### [Task directions]
Copy verbatim the block of lines in the entries below whose first line contains "27.02.2019 (459, 1137)" and whose last line contains "Прислать (660, 55)". Leave out all other lines.

### [Data shown]
□ □ □ □ □

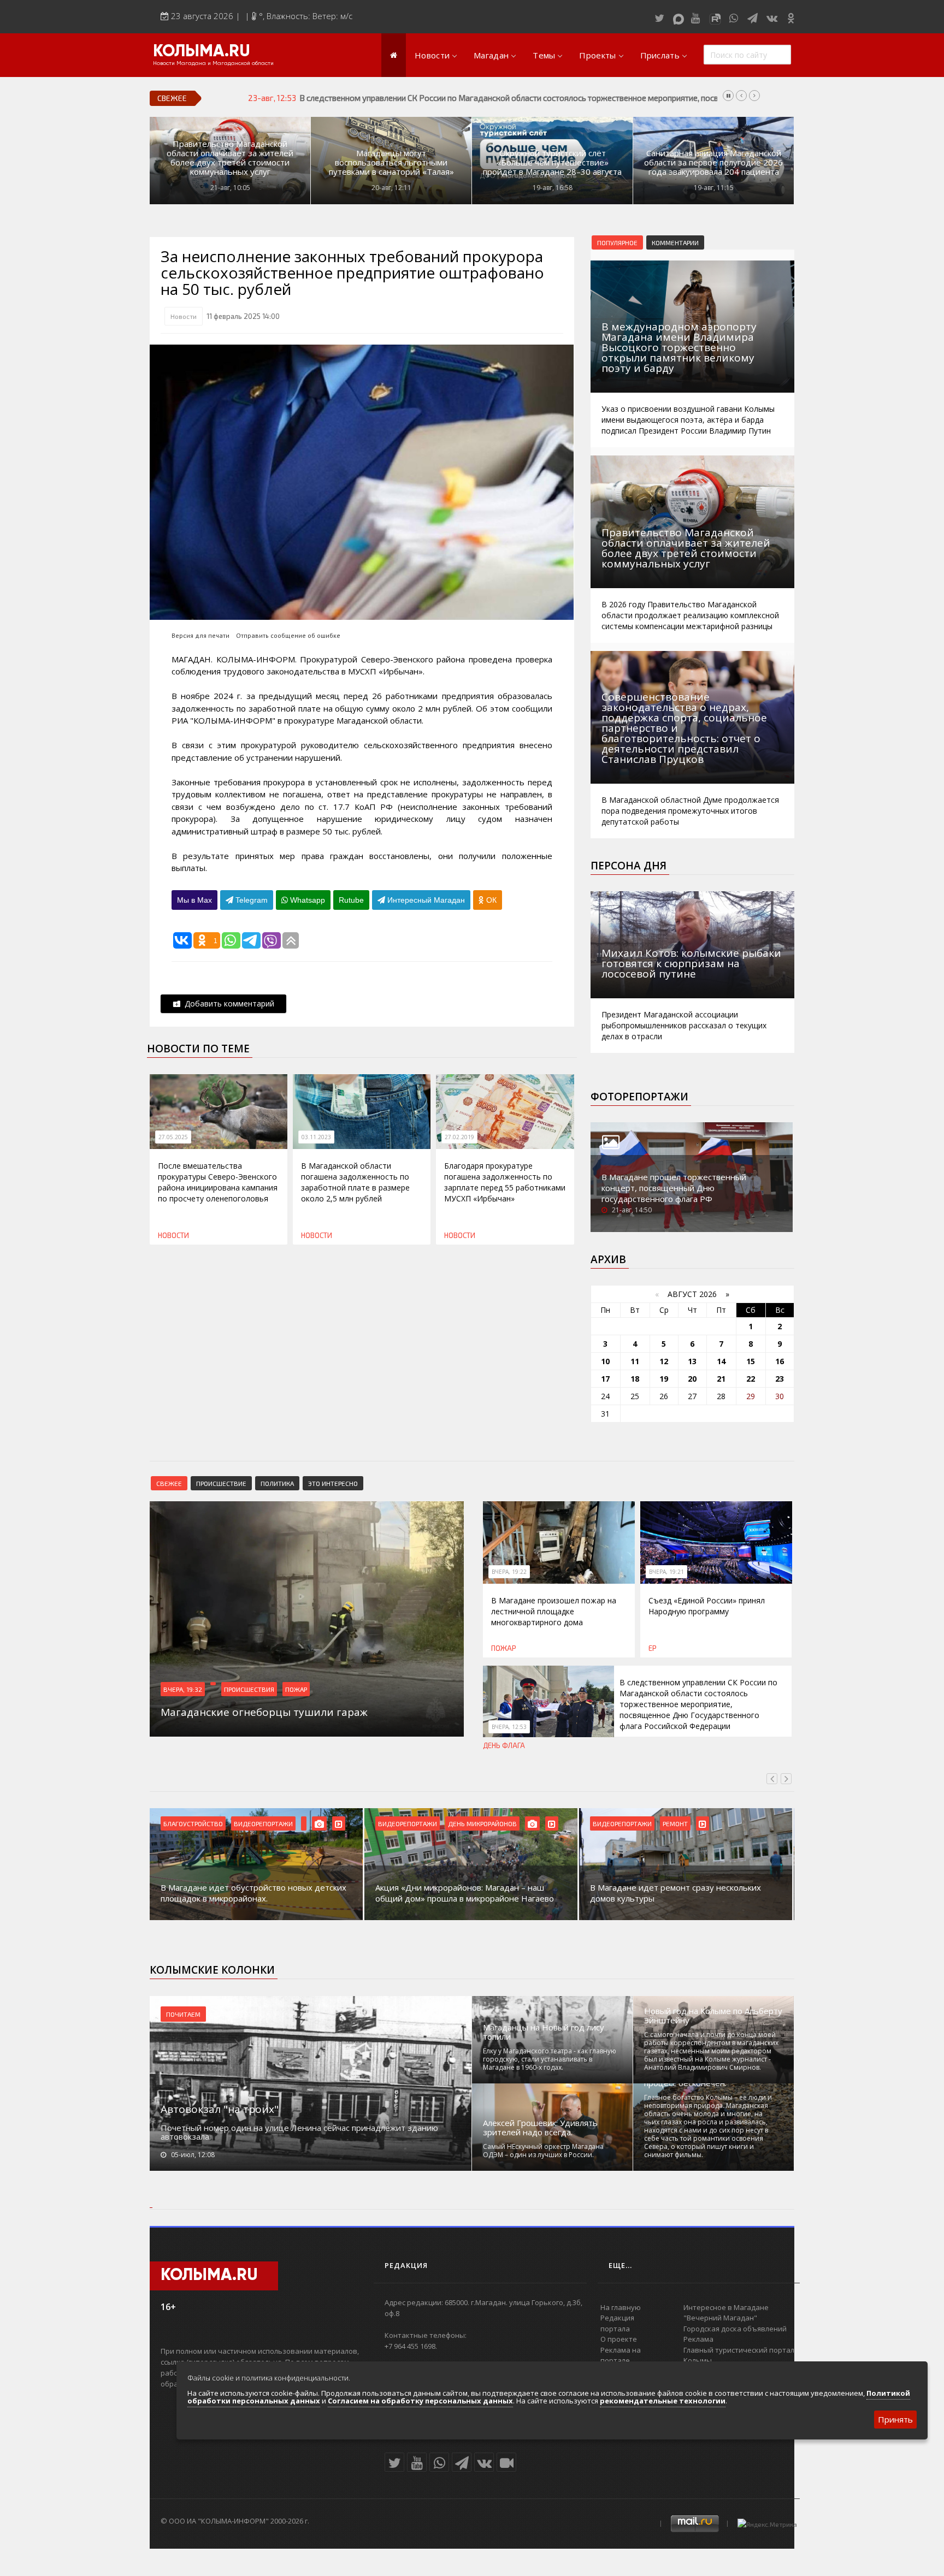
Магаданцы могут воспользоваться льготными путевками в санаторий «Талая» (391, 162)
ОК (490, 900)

□ □ □ □ □

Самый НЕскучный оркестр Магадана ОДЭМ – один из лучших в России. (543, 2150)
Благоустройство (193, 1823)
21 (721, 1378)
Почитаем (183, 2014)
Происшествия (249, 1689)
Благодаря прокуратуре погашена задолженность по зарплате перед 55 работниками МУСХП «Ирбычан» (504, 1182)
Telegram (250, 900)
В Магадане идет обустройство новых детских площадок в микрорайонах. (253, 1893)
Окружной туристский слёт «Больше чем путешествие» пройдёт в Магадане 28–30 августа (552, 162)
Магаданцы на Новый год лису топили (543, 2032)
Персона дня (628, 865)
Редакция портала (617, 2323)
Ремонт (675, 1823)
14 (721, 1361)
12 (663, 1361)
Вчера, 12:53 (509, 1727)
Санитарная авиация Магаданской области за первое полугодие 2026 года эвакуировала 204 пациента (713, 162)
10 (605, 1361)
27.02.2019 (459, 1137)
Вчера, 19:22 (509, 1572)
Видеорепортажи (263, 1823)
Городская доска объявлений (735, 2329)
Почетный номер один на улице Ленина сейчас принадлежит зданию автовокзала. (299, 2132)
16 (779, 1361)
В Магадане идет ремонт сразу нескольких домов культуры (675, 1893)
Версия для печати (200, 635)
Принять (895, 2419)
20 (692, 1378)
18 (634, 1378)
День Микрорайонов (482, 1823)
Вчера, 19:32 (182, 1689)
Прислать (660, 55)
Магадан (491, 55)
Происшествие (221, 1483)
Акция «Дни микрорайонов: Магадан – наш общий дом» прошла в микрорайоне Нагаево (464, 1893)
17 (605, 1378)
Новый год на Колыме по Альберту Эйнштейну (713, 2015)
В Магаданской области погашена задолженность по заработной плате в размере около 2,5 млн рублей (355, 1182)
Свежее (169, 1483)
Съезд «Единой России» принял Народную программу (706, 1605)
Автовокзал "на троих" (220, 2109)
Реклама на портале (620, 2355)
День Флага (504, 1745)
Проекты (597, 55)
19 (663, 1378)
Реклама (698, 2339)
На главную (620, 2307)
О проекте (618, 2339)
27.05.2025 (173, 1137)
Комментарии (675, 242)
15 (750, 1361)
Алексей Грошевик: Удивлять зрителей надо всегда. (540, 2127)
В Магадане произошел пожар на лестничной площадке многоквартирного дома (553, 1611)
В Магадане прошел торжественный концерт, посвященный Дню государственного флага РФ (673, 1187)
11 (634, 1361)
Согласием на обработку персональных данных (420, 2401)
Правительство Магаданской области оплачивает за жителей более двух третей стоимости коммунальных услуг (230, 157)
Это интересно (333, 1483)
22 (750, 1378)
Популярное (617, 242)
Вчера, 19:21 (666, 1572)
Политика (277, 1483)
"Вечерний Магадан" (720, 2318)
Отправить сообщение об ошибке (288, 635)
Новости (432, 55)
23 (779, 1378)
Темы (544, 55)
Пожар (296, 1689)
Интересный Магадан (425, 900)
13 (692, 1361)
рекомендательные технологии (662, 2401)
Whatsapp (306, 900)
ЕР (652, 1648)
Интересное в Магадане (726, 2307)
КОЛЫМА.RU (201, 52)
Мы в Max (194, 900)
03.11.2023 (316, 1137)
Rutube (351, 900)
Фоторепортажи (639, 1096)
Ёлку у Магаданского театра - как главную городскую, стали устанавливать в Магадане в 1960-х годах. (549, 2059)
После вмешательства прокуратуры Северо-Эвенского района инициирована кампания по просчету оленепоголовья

□ □ □ □ □

### [Output below]
27.02.2019 (459, 1137)
Вчера, 19:22 (509, 1572)
Видеорепортажи (263, 1823)
Городская доска объявлений (735, 2329)
Почетный номер один на улице Ленина сейчас принадлежит зданию автовокзала. (299, 2132)
16 (779, 1361)
В Магадане идет ремонт сразу нескольких домов культуры (675, 1893)
Версия для печати (200, 635)
Принять (895, 2419)
20 (692, 1378)
18 (634, 1378)
День Микрорайонов (482, 1823)
Вчера, 19:32 (182, 1689)
Прислать (660, 55)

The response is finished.